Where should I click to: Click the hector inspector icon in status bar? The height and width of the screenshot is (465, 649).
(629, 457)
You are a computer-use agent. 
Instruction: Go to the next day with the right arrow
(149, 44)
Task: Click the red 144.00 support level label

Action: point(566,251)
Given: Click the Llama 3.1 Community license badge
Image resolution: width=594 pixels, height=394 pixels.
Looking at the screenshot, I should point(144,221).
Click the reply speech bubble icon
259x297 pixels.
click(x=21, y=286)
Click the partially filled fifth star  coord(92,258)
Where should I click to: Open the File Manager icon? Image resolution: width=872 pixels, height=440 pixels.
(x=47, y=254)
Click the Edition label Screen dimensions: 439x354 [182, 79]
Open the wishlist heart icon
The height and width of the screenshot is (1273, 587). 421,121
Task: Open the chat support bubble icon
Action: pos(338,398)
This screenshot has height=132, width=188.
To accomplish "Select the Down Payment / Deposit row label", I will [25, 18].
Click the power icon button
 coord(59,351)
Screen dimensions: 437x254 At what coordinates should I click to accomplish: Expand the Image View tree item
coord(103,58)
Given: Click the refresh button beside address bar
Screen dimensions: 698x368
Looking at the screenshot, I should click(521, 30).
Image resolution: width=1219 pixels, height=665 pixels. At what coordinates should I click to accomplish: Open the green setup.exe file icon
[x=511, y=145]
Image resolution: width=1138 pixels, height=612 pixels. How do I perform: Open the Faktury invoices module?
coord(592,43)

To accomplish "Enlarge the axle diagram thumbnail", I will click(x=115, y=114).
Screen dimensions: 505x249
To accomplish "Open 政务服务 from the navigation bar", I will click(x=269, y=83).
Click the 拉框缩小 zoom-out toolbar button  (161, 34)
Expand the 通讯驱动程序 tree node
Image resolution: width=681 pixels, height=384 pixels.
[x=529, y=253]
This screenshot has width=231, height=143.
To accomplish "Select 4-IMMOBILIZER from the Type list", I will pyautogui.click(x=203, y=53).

> [The task]:
Beginning with the line that contains "Screen dimensions: 505x249", each line of the records above through the last one must be printed word for word.

> [Task solution]:
Screen dimensions: 505x249
To accomplish "Open 政务服务 from the navigation bar", I will click(x=269, y=83).
Click the 拉框缩小 zoom-out toolbar button  (161, 34)
Expand the 通讯驱动程序 tree node
Image resolution: width=681 pixels, height=384 pixels.
[x=529, y=253]
This screenshot has width=231, height=143.
To accomplish "Select 4-IMMOBILIZER from the Type list", I will pyautogui.click(x=203, y=53).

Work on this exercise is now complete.